Saturday, November 12, 2011

Doctor in the House

I don't understand the jubilation being expressed by many people over the Dr Conrad Murray verdict out in Los Angeles. Sure, the doctor who gave Michael Jackson his sleep medication, apparently way beyond what's normal, outside of a hospital setting, and absent the backup gear normally in place when Propofol is used, was found guilty of manslaughter, and seems to be headed for a four-year stretch in the Big House.  But these are people hurt by the loss of a favorite performer, and sending his dreammaker to jail for four years is not going to bring Michael back.

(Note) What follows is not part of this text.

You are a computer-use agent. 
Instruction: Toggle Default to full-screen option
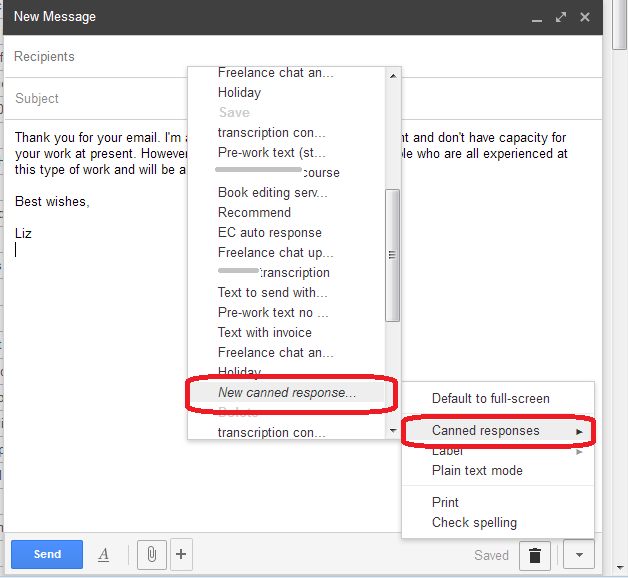tap(490, 398)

I come at this from a slightly different perspective. ("No!", you gasp in horror.) If you've ever enjoyed a colonoscopy, you've had the pleasure of being put under with what the anesthesiologists call "Milk of Amnesia."  That's why Michael Jackson kept asking the doctor for more "milk."  This stuff puts you out for a short spell, and then when you wake up, you can't remember a thing that happened while you were "hyp-mo-tized," as Mr Letterman used to say.  My greatest worry about colonoscopies is always that while I am in the Land of Nod, the witty techs and nurses will do something to make me strut around the room doing the Chicken Dance, as cameras record every pixel for YouTube mortification. 

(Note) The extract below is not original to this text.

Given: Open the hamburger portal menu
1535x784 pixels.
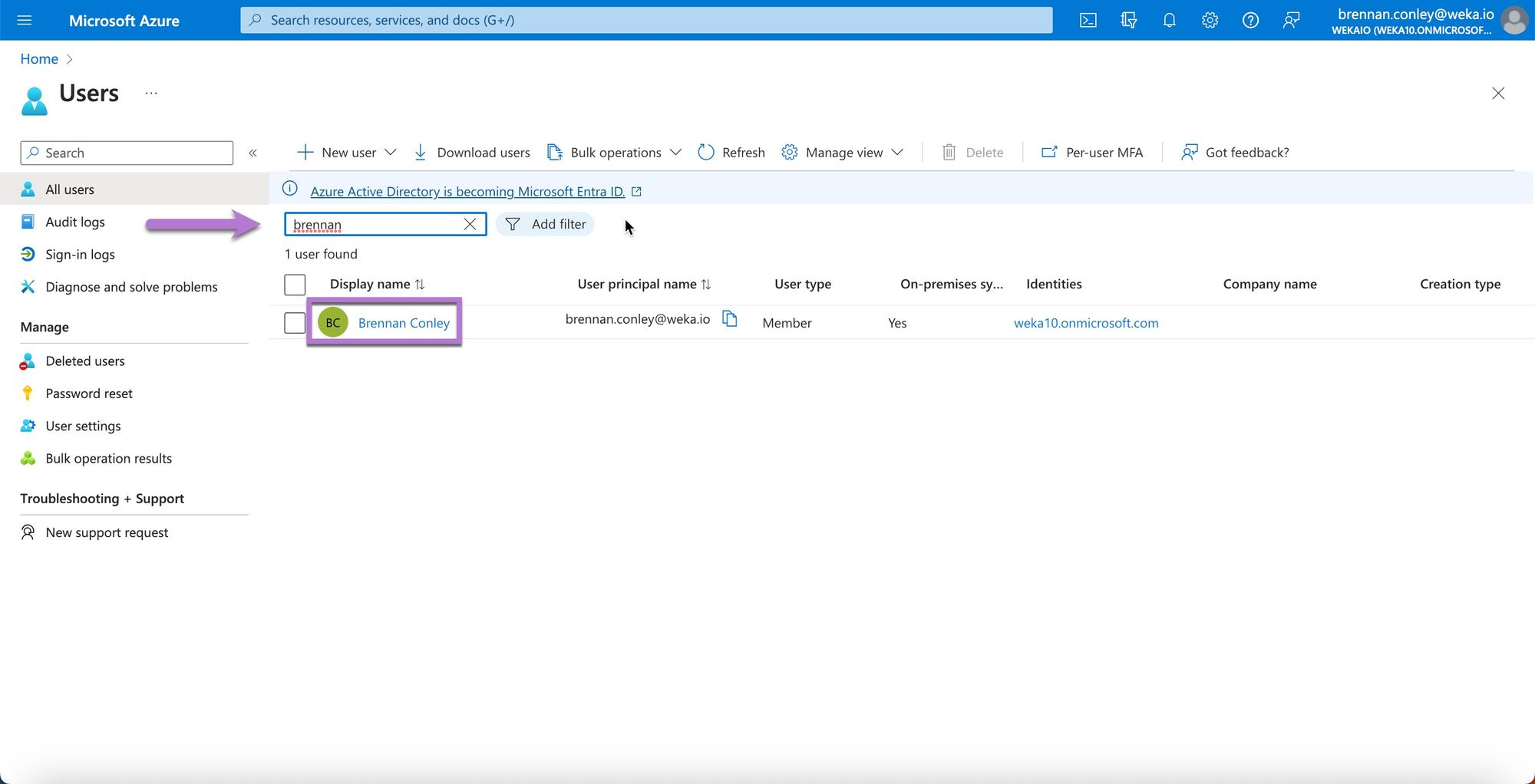Looking at the screenshot, I should point(25,21).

Michael Jackson certainly had issues, did he not?  So he couldn't sleep.  Most of us just take another Tylenol PM or watch Craig Ferguson for five minutes and we're gone. The King of Prop had the money to wave $150,000 per WEEK in front of Dr Murray, and he bought himself a physician.

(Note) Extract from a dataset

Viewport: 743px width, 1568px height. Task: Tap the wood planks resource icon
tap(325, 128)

And that's what troubles me.  I have the highest regard for physicians.  Just wanting to become one is a daunting challenge, and the selection process is arduous, and the schooling and internships are in place to make sure that once a man or woman is able to hang out a shingle proclaiming themselves to be a Medical Doctor, they doggone well know what they're doing and what they're talking about.  This is your guarantee that when you seek treatment for anything ranging from eczema to necrosis, they will treat you properly and accurately.
If the name of this cutman isn't "Mickey," it ought to be!


To take the brain and talent that God gives one to become a physician, and become someone on the next rung up the medical ladder from the "cut man" at a boxing match is not the best way to use that brain and talent.  Maybe the salary was an incentive.   


But do you think he will wish he had taken another path, once he's in jail?